▶ [Consigne]: Reproduisez mot pour mot, en entier, le texte ci-dessous sur les contrôles de gendarmerie autour du festival Bure’lesques.

##### Source

Quelle manifestation ?
– Les Bure’lesques.
– Il n’y a pas de manifestation.
– À la marche ?
– Non. Il n’y a pas de marche, il y a un festival.
– Donc, il y va »
, conclut le gendarme, s’adressant à son collègue.

Cet échange absurde avec la maréchaussée témoigne de la paranoïa qui saisit le pouvoir dès qu’il s’agit de déchets nucléaires. Car le procureur de la République de Bar-le-Duc avait enjoint à la gendarmerie de contrôler pendant trois jours les véhicules se rendant au festival Bure’lesques « contre le projet Cigéo/Bure ». Non contente de contrôler conducteurs, cyclistes et piétons, les forces de l’ordre avaient installé un Imsi-Catcher (capteur de communications mobiles) non loin du lieu de la fête. Des gendarmes ont même scrupuleusement filmé une balade naturaliste qui emmenait un groupe d’une cinquantaine de personnes découvrir la nature aux alentours de Bure, commune dans laquelle la filière nucléaire rêve d’enfouir ses déchets radioactifs pour des centaines de milliers d’années. Les amoureux des plantes et des papillons sont aux yeux des pandores des individus suspects.

##########
##### Jeu de données

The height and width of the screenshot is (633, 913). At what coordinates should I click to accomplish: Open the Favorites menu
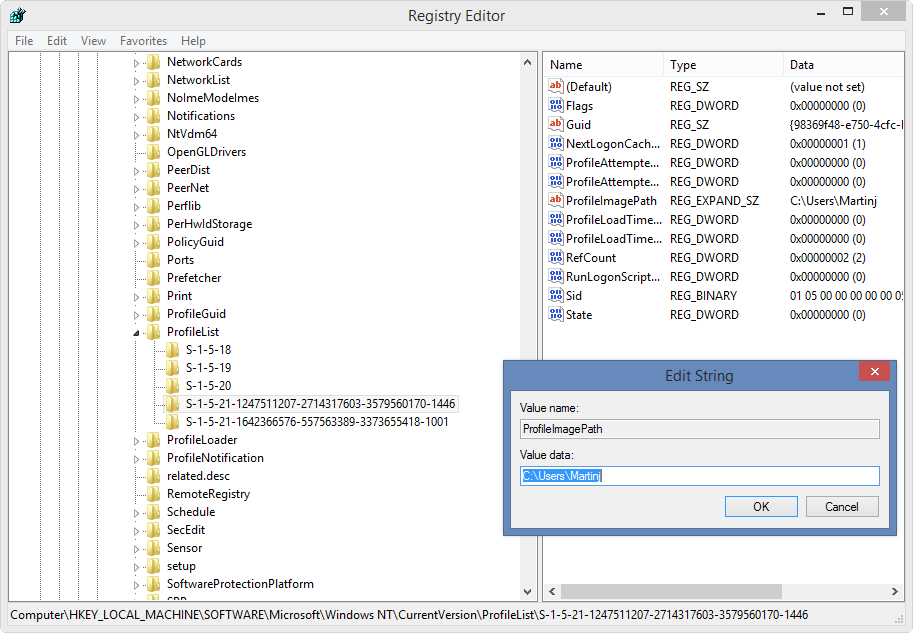click(x=143, y=41)
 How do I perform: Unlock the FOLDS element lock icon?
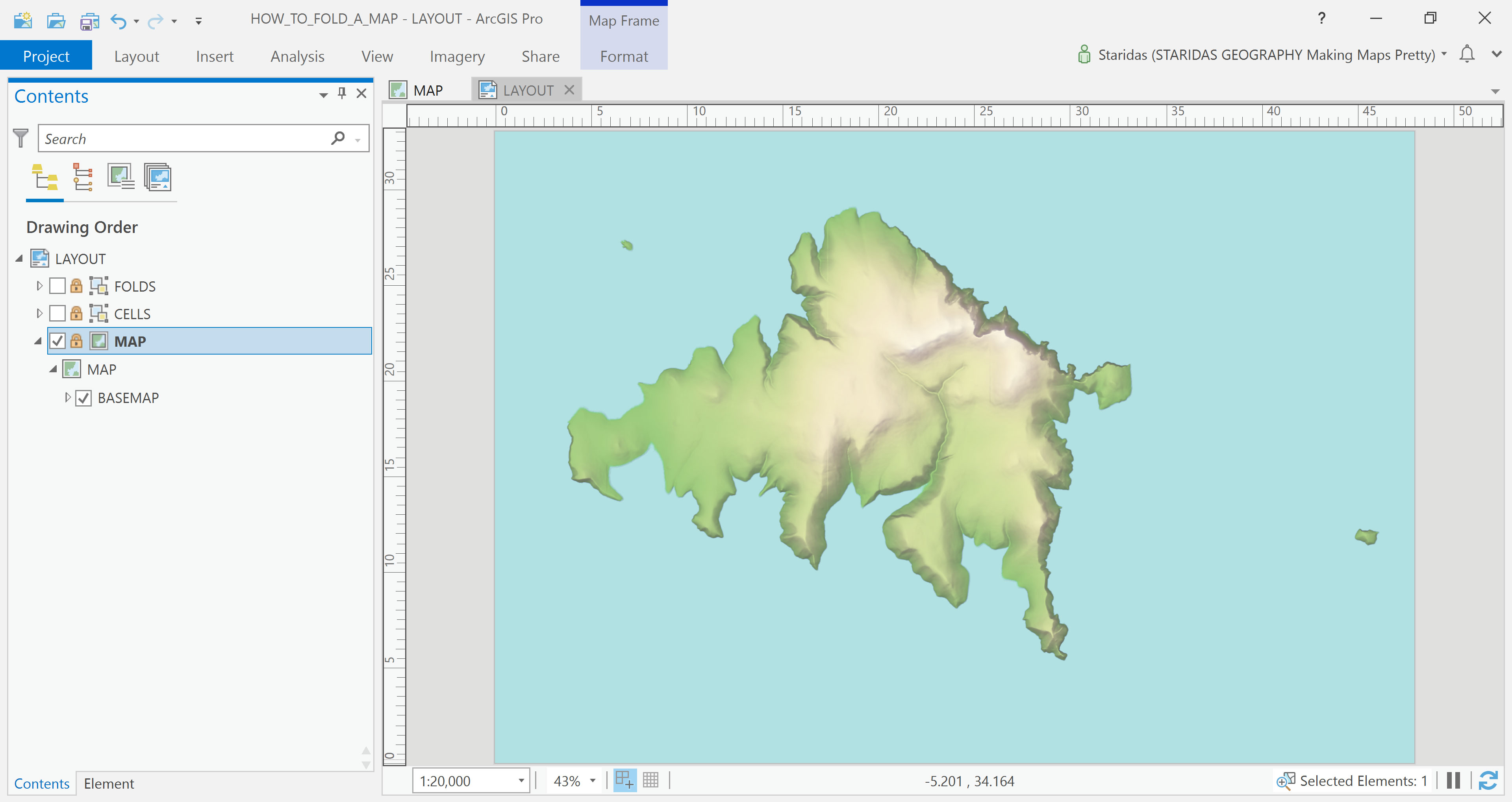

##########

▶ [Corrigé]:
Quelle manifestation ?
– Les Bure’lesques.
– Il n’y a pas de manifestation.
– À la marche ?
– Non. Il n’y a pas de marche, il y a un festival.
– Donc, il y va »
, conclut le gendarme, s’adressant à son collègue.

Cet échange absurde avec la maréchaussée témoigne de la paranoïa qui saisit le pouvoir dès qu’il s’agit de déchets nucléaires. Car le procureur de la République de Bar-le-Duc avait enjoint à la gendarmerie de contrôler pendant trois jours les véhicules se rendant au festival Bure’lesques « contre le projet Cigéo/Bure ». Non contente de contrôler conducteurs, cyclistes et piétons, les forces de l’ordre avaient installé un Imsi-Catcher (capteur de communications mobiles) non loin du lieu de la fête. Des gendarmes ont même scrupuleusement filmé une balade naturaliste qui emmenait un groupe d’une cinquantaine de personnes découvrir la nature aux alentours de Bure, commune dans laquelle la filière nucléaire rêve d’enfouir ses déchets radioactifs pour des centaines de milliers d’années. Les amoureux des plantes et des papillons sont aux yeux des pandores des individus suspects.